Contrary to popular belief, legumes do not fix Nitrogen, and have never fixed Nitrogen. The microbes living in symbiosis on their roots do the Nitrogen fixing.

So the real question is, ‘what is it that legumes DO?’
What legumes do is they draw oxygen into the soil and unlock calcium. The pH along the roots of a robust legume will generally be below pH of 4, and if the legume has any depth of roots it draws this calcium up into the top layer of soil, enriching it with calcium. Of course, if you do like many legume hay farmers and haul this away, there is no gain. However, I have seen permanent pasture legumes such as lucerne (alfalfa) grow for many years as long as they are just grazed. Generally about the third or fourth year they stop nodulating-but that doesn’t mean nitrogen fixation ceases around their roots. It simply means that the topsoil has gained enough free, organic calcium than other nitrogen fixing organisms, that do not depend on being spoon fed calcium inside the legume nodules, take over the job and there is more nitrogen being fixed (rather than less).

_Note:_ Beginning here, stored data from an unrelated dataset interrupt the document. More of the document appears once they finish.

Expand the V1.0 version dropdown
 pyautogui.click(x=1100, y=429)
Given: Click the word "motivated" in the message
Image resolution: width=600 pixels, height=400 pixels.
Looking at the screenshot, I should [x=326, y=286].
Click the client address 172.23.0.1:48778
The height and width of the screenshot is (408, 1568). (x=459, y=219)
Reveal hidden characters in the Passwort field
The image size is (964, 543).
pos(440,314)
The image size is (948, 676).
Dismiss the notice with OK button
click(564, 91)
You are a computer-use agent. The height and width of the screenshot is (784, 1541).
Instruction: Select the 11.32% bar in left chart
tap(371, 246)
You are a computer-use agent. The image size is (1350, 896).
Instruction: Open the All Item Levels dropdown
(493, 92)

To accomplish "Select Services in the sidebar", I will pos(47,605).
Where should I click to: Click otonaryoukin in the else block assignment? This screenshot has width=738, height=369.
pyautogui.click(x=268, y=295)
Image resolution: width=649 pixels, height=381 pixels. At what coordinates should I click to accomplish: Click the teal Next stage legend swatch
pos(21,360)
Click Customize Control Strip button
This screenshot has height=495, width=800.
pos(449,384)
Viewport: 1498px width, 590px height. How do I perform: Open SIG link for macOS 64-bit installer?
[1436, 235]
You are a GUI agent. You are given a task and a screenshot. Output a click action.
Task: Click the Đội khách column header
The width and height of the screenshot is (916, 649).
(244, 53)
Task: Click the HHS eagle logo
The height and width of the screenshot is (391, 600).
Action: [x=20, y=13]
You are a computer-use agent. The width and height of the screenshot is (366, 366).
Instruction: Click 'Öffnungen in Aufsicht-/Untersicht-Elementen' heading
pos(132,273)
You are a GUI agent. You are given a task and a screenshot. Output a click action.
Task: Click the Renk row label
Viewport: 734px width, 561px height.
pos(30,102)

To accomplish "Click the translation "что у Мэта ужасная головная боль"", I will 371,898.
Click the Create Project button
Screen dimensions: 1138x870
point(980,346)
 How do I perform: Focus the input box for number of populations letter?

In general a robust legume such as soybean, lab lab, sunn hemp, vetch, etc. will unlock 4 to 6 times as much calcium as is used in the nitrogen fixation processes going on in the nodules on its roots. If this calcium is returned to the soil from the digestion of the legume plant it has a follow on effect on the nitrogen level of the soil because it is then available to feed calcium to the non-rhizobia (non nodule) nitrogen fixers such as azotobacters, azospirilla, etc. that free fix nitrogen in the soil. Once this free calcium is built up (typically after 4 years of lucerne) you can plough it up and plant maize (corn) and get a crop with little or no nitrogen fertilizer because there will be nitrogen fixation occurring in the soil around the maize roots where root exudates feed the microbes abundant energy-but maize has alkaline root exudates and releases silica rather than calcium so you can’t keep this up without elaborating more calcium in biological form.

And sure, the folks that say the nodules break down in a couple weeks are able to show you the decay of the nodules and seemingly prove their point. But what actually is happening when the nodules break down? Do you imagine the nitrogen just evaporates in a poof at that point? By no means. It is taken up by various other micro-organisms and higher organisms in the soil, and although there is a wonderful turn over of soil biology going on, it takes months and even years to exhaust the boost legumes give to the soil biology. Only superficial observation, superficial thinking and a perverse desire to justify using heaps of nitrogen fertilizers can be so
scientifically perverse and dishonest as to propose that legumes only give about a 2 week boost to things.

What you’ve got to do to arrive at a clearer truth of these things is take a TOTAL test of the nitrogen in the soil. Let me give you an example. In my garden my soluble nitrogen tests (taken two months ago) showed 30.5 ppm nitrate N and 20.6 ppm ammonium N. My total N, however, was 3400 ppm (good enough to grow maize, okra, potatoes, pumpkins, etc. without nitrogen fertilizer seeing as that’s what I’m growing). Without a TOTAL test you wouldn’t know this. Why such a huge amount of nitrogen in the total test?
Because of previous soybean crops feeding nitrogen into the soil, and because of my humified compost (which must contain clay) with all its nitrogen fixers and co-factors. The nitrogen then is caught up in the biology of the soil in complex forms-which is what you want. You don’t want it as nitrates or ammonium. That’s hogwash. It won’t grow tasty, nutrient dense stuff that is immune to insects and diseases. But if you go to the universities and the extension stations that’s what they advise people and that’s what sort of stuff they grow-garbage. They wreck the soil, poison the water table, leach the boron and calcium, etc.

Of course, In my garden soil at present I’ve got 7.26% organic matter, 75% of my base saturation is calcium, 16% is magnesium and only 3% is hydrogen (Ph 6.8, CEC 34.11) It ha taken me 3 years to get there. I’ve fed this garden mostly gypsum, compost and mulch, with plenty of legumes and grassy paths-the soil is rarely bare and not for long because bare soil in the wet tropics goes downhill really fast. You’ve got a somewhat similar situation in Hawaii, only with much newer soils. This means you REALLY need to concentrate on legumes because they bring oxygen (the basis for acidity) into the soil and dissolve the rocks. Man, in Hawaii that’s what you’ve gotta have. Legumes don’t fix nitrogen. Get that out of your head. Legumes eat rocks, which then makes it possible for nitrogen fixation to occur.